Many boats from the North American West Coast choose to cruise down the west coast as far as South America. Then from South America, work their way to Tahiti via more remote islands such as Easter Island, Pitcairn and Gambier, then visiting the Marquesas and Hawaii on the way home from the Panama Canal.
From South America (west coast)
Boats leaving from the west side South America have a decision to make. They can sail to Tahiti via the Galapagos and Marquises, or sail the more challenging route via Easter Island, Pitcairn and Gambier.
Once in Tahiti, the goal is to start making your way to Fiji. From Tahiti to Fiji, there are more places to stop than are possible. Making one of the most difficult aspects about the trip is choosing where and where not to go. Stops include Bora Bora, Maupiti, Northern Cook Islands, Southern Cook Islands, Northern Tonga, The Samoas, Suwarro, Vava’u, Pago Pago, Wallis and Futuna.
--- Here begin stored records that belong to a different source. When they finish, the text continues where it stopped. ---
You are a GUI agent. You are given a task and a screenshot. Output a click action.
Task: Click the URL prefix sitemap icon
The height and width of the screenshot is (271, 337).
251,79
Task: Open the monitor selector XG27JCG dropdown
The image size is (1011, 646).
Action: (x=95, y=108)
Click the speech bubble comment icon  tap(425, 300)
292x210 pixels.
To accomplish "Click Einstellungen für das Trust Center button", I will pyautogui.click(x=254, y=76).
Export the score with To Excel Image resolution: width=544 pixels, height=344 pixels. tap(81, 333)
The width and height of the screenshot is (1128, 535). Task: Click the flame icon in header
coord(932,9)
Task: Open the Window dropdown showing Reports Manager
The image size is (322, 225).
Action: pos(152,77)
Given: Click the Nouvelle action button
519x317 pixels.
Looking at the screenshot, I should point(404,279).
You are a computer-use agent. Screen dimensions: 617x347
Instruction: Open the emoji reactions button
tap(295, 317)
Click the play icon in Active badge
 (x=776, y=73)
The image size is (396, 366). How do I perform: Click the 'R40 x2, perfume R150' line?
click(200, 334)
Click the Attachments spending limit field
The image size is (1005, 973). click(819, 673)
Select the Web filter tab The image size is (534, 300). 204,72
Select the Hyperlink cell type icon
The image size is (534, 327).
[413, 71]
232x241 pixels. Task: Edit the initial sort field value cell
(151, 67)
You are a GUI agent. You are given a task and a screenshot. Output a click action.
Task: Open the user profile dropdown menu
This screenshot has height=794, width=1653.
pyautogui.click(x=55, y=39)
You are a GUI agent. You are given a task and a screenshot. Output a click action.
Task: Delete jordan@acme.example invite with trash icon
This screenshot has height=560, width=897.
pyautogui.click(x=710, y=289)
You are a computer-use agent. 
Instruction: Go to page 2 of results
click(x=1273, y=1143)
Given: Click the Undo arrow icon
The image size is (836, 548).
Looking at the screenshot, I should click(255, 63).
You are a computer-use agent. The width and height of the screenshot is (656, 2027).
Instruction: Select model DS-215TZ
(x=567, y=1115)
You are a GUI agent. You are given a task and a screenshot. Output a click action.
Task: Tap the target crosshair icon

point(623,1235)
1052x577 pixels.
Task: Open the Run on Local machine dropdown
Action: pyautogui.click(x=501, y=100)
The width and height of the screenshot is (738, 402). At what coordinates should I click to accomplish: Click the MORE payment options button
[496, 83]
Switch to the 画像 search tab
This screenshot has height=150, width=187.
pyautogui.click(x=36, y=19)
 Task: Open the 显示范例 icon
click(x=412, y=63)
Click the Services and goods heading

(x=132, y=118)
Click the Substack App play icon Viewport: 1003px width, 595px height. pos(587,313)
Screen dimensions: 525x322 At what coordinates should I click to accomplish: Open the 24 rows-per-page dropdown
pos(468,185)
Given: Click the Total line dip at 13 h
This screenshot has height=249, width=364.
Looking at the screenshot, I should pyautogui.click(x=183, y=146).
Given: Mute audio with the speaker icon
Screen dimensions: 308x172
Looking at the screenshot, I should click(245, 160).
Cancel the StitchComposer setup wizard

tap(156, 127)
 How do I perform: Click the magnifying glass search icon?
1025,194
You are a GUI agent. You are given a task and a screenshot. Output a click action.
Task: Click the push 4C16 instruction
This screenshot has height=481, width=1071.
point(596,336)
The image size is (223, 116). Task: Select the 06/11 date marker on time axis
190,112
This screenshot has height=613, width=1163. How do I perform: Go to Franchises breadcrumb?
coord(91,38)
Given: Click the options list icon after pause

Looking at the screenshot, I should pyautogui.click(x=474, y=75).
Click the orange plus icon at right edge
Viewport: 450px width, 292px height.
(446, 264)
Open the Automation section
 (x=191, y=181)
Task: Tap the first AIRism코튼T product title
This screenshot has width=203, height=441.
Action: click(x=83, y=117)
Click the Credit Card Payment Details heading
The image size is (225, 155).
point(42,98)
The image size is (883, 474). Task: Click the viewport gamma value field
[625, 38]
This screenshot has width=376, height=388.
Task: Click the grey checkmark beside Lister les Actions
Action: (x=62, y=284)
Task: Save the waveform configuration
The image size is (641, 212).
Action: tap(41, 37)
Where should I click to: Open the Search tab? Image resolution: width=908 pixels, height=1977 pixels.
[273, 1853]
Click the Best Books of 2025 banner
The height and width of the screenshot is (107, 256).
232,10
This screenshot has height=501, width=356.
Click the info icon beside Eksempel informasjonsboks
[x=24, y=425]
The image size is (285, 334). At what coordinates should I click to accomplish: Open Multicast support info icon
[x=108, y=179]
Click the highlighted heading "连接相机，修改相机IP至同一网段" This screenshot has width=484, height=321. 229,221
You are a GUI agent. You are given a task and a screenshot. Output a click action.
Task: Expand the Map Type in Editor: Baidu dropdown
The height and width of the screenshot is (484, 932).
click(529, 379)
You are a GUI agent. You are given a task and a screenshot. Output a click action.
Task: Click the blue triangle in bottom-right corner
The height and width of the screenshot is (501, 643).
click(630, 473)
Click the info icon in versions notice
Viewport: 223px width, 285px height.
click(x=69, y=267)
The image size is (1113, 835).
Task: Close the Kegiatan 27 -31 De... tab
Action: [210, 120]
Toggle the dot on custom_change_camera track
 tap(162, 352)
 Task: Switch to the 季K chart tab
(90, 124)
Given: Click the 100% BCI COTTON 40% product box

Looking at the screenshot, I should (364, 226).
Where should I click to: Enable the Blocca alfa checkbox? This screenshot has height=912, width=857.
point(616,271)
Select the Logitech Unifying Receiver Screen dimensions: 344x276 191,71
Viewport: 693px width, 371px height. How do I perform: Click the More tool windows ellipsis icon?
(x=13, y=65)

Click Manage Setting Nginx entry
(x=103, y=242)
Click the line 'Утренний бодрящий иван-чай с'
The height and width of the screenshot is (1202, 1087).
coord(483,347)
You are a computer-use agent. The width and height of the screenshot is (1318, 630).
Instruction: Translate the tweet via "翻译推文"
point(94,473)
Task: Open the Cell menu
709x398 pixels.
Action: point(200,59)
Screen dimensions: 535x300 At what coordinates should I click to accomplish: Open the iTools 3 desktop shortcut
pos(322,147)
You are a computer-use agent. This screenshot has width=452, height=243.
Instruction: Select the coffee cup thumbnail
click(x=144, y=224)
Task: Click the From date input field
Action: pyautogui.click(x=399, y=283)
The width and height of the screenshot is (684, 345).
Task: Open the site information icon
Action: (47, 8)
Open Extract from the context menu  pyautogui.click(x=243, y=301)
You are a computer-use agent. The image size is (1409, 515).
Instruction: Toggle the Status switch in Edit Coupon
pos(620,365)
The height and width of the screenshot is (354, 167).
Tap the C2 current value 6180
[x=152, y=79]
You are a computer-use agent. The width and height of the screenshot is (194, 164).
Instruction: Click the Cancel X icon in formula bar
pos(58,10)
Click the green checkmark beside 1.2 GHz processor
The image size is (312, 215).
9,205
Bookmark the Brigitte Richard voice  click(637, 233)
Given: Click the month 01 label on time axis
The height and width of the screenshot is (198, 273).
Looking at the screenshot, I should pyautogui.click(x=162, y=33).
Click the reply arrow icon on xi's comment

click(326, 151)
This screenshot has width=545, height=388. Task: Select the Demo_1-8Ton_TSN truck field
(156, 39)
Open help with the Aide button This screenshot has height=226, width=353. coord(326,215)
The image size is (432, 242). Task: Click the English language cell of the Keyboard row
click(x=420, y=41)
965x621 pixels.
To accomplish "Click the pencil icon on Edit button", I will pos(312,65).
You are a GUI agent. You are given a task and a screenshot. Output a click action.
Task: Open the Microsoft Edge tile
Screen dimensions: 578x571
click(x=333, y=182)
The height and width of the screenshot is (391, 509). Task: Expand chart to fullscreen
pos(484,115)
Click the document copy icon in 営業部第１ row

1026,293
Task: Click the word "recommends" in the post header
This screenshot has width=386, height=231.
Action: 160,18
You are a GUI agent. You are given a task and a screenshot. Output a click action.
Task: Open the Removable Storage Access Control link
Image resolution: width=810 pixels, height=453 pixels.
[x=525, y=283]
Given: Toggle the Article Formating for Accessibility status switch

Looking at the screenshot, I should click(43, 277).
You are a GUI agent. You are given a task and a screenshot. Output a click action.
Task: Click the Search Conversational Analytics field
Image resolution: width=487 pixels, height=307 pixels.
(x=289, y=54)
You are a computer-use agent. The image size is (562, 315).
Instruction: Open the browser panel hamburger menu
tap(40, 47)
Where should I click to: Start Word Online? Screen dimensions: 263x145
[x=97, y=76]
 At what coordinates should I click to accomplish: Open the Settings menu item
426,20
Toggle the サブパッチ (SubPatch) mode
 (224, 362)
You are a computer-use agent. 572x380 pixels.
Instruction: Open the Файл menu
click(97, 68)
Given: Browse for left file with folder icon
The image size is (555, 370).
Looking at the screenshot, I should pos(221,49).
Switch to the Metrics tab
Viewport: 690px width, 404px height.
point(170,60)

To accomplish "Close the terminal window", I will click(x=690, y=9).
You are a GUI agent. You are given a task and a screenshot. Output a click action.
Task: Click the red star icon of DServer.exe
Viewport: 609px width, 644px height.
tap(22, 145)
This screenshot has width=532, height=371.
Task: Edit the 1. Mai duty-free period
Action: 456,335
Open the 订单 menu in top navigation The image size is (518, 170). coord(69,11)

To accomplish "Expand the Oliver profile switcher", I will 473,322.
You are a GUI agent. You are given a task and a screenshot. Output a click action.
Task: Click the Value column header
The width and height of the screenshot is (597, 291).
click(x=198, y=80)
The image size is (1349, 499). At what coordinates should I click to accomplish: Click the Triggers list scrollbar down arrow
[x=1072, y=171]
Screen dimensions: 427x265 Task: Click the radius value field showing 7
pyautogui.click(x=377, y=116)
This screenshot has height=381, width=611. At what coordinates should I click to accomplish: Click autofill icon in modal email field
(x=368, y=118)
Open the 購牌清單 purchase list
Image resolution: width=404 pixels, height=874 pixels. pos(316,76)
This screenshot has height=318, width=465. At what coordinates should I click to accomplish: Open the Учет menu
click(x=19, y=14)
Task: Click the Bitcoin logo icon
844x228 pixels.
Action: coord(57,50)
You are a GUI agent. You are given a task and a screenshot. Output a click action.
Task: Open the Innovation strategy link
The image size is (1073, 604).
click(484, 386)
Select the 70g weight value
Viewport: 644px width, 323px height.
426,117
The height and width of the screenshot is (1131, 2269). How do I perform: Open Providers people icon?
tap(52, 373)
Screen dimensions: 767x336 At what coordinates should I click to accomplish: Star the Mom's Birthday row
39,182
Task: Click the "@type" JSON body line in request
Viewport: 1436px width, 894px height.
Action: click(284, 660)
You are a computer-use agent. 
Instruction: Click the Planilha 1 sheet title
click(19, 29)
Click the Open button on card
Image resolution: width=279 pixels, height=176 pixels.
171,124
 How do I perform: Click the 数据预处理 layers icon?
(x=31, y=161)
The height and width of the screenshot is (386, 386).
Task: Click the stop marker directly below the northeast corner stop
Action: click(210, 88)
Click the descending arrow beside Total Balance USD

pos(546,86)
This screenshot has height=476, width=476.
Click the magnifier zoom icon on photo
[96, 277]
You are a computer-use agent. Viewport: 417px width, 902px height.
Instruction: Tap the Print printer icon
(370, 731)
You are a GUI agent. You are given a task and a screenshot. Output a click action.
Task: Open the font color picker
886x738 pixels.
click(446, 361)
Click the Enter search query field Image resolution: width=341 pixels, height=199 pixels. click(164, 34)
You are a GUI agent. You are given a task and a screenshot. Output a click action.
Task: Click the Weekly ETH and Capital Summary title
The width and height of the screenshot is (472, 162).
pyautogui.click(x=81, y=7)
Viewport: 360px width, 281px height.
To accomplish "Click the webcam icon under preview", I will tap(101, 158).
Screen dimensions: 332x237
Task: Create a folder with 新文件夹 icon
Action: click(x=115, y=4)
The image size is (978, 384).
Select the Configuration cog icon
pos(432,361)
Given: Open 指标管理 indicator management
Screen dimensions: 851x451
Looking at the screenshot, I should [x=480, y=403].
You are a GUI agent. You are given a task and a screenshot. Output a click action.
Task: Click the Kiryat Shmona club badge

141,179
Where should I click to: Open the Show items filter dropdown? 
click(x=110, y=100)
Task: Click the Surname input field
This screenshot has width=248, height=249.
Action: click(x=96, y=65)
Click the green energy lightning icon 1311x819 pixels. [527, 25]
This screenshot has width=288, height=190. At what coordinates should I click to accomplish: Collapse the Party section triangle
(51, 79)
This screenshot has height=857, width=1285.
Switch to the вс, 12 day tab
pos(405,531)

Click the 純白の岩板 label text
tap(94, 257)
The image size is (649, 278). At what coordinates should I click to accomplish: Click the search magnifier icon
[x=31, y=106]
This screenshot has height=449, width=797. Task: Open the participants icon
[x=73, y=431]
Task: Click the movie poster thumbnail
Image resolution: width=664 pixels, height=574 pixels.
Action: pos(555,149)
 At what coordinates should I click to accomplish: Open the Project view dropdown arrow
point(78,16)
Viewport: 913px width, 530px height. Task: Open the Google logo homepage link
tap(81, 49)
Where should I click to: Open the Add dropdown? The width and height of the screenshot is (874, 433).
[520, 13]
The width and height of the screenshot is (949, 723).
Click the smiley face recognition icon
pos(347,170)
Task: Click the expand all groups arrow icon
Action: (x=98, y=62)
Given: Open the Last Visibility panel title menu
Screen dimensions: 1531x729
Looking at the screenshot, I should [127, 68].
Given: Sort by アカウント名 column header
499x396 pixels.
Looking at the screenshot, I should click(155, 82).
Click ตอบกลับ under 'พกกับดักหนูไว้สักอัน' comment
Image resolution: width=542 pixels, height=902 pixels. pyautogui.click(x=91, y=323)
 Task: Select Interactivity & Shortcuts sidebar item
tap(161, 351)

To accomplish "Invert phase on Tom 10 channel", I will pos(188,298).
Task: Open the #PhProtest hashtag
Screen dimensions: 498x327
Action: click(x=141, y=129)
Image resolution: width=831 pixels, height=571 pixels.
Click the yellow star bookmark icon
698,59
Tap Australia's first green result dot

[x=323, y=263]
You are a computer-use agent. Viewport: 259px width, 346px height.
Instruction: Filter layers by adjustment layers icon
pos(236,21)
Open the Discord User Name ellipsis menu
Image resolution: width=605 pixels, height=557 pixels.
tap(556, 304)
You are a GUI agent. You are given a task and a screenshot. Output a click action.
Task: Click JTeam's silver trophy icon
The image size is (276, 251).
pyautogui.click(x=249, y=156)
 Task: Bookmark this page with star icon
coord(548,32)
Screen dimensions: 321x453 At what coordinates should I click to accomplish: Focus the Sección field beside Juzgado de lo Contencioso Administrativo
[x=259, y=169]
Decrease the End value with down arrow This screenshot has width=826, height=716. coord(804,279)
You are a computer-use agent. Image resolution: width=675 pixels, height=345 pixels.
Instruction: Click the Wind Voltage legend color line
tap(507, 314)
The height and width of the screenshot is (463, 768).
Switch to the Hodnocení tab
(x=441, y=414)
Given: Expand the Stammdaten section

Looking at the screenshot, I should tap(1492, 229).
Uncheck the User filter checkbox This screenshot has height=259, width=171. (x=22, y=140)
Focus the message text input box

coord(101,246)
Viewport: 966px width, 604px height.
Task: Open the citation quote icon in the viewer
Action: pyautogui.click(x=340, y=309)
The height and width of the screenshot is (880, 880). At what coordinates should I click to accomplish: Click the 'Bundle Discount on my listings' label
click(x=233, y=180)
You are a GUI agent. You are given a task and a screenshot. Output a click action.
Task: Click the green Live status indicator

From Fiji comes New Zealand & Australia. When in Fiji, the destination depends on your future plans. The question you need to answer is, “are you going to spend another season in the South Pacific?”. The South Pacific is a place that cruisers never leave. Many never make it to the Indian Ocean, not because the South Pacific is extra dangerous, but that it has so much to offer a cruiser. Those who have plans to stay another season head to New Zealand for the summer storm season. It’s easier to return to the South Pacific from New Zealand than from Australia and you can stop at Australia once you decide to continue to the Indian Ocean.
If trying to circumnavigate in less than 3 years, New Zealand will typically be skipped and Australia will be visited as you pass through the Torres Strait. If you’re winding down after your second, third, forth season etc.… you can arrive early to Australia and take a slower pace while there.
From Australia, there are two major choices in crossing the Indian Ocean. The north route will lead you through the Red Sea and the Suez Canal. The south route will bring you around Cape Horn on the southern tip of Africa. The southern route is more challenging sailing and more chance of bigger seas. The northern route is much more easy going and pleasant as long as you don’t get killed by pirates. I personally would not go anywhere near the Red Sea right now or for that matter the foreseeable future!
For the southern route, the goal is to get to Cape Town. This can be accomplished via Bali, Chagos, Mauritius or any combination of the three. The safe season for this voyage is June through October with the tropical storm season starting in November.
From Cape Town, South Africa
From Cape Horn, the goal is Brazil, The Caribbean, and Europe etc. depending on whether you’re continuing a circumnavigation or returning home. Sailing to the Caribbean can be accomplished via Southern Brazil and South America or more direct via St. Helena. From the Caribbean boats can continue the circumnavigation, visit/return home to North America and Europe.